Accra, Feb. 23, GNA – The Council of Indigenous Business Association (CIBA), has petitioned government and civil society organisations to promote dialogue and facilitate consensus among stakeholders for the strict enforcement of the provisions in the Rent Act 1963 (Act 220).

CIBA made the petition in a statement copied to the Ghana News Agency in Accra on Thursday, which described the Act, which is under review, as ineffective and unreliable.

“The Rent Act 1963, (Act 220), which provides the law regulating affairs between landlords and tenants, is currently ineffective. Although this Act was promulgated to protect tenants, one cannot depend on this Act any longer. It does not afford any protection to Ghanaians in practice, and as a result tenants are being exploited by landlords,” it said.

According to CIBA, enforcement of the Act was one of the key issues needed to be addressed in the review of the Rent Act.

The statement described as worrying the understaffed and ill-resourced state of the Rent Control Department, the unit empowered to enforce the Act.

The Association raised some concerns over non-existence of an outreach to landlords and tenants regarding education of rights and adjudication procedures, lack of capacity for settling disputes and the fact that administration of the Chief Rent Officer was not overseen by a commissioner, as was mandated by the Rent Act.

The statement said the rental system in Ghana had been characterised as “pro-landlord” and market driven, against the best interests of citizens and particularly persons with low income.

“These policies are reinforced by the current Rent Act of 1963, which allows the cost of rent to be freely negotiated in Ghana but allowing for unrestricted price increases at the discretion of the landlord. Although the Rent Act established a Rent Control Division that is responsible for the establishment of guidelines relating to the monitoring of landlords and tenants relations, protection of tenants is minimal,” it said.

 

The statement said unrestricted price increases exploit individuals and businesses, as it subjects Ghanaians to frequent price elevations, which often times resulted in evictions and increased instability and poverty.

 

For Ghanaian indigenous business entrepreneurs who live and work on the same rented property for instance, their livelihood and security are doubly threatened, it said.
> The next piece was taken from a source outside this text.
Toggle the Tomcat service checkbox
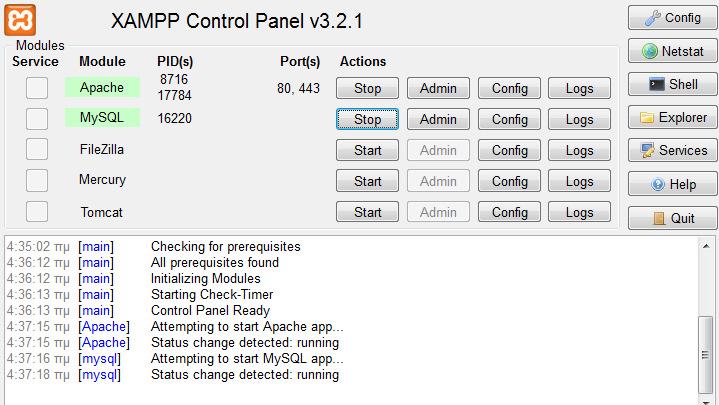The image size is (719, 405). pyautogui.click(x=37, y=212)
The statement also raised the issue of the provision for landlords to collect deposits or require advanced payments on rent.

“While the purpose of such a provision was to protect landlords in an unstable market, the effects on Ghanaian businesses are perilous. According to the Act, landlords can only charge six months’ rent in advance, and succeeding rents are due every six months; however, in practice, landlords can charge one to three years rent in advance,” it said.

The statement said because demand for accommodation exceeds supply, tenants had no choice but to accept the rent charges or lose their rental units to other tenants, adding the system was also characterised by high charges by estate agents or brokers and inefficient rent tribunals.

“The phenomenon has been exacerbated for some time now as the trading community is saddled with another monstrous illegality, termed “Good-Will” fee, which some property owners have been using to fleece hard earned resources of the traders,” it said.

The statement said the “Good-Will” fee had been designed to defraud traders who are seeking places to rent for stores or office accommodation especially within the big towns and cities.

“These days the fee charged ranges from $45,000 to $70,000 for a period between 10 and 15 years depending on the location of the business premises and its size. A practice that is very detrimental to small businesses since they are unable to raise such huge sums and consequently are crowded out by multinational and foreign firms who are able to meet such demands from property owners.”

 

It said the Rent Act had proven without any ambiguity that it was totally illegal and fraudulent in all intents and purposes for any landlord to take “Goodwill fees” from tenants.

“This is the likely reason why some landlords deliberately refuse to issue receipts covering such payments, as well as stating the fee in their Tenancy Agreements,” it added.